Deep neural networks have achieved impressive success in large-scale visual object recognition tasks with a predefined set of classes. However, recognizing objects of novel classes unseen during training still remains challenging. The problem of detecting such novel classes has been addressed in the literature, but most prior works have focused on providing simple binary or regressive decisions, e.g., the output would be "known," "novel," or corresponding confidence intervals. In this paper, we study more informative novelty detection schemes based on a hierarchical classification framework.
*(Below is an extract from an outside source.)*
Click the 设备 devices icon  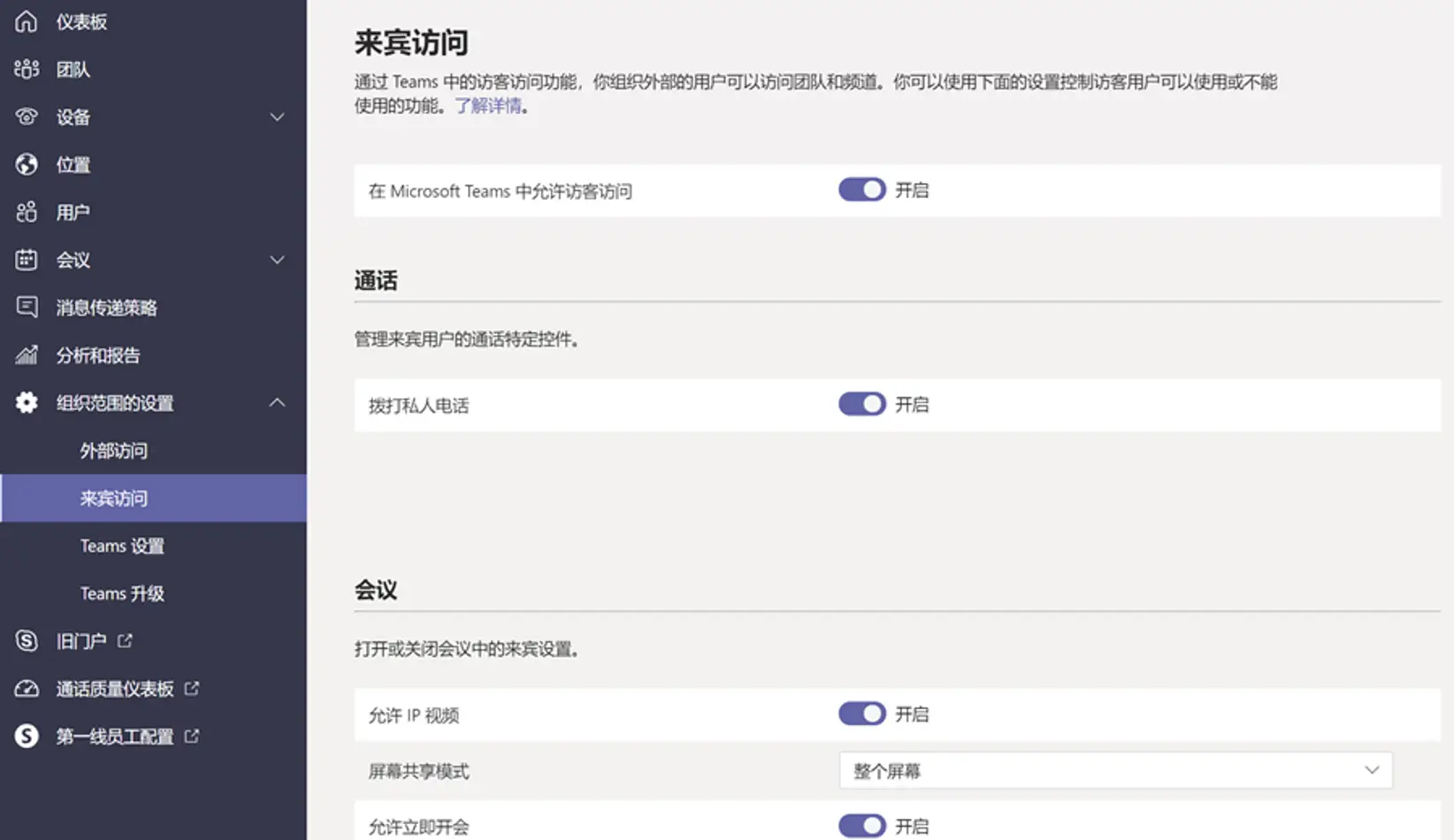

For an object of a novel class, we aim for finding its closest super class in the hierarchical taxonomy of known classes. To this end, we propose two different approaches termed top-down and flatten methods, and their combination as well. The essential ingredients of our methods are confidence-calibrated classifiers, data relabeling, and the leave-one-out strategy for modeling novel classes under the hierarchical taxonomy. Furthermore, our method can generate a hierarchical embedding that leads to improved generalized zero-shot learning performance in combination with other commonly-used semantic embeddings.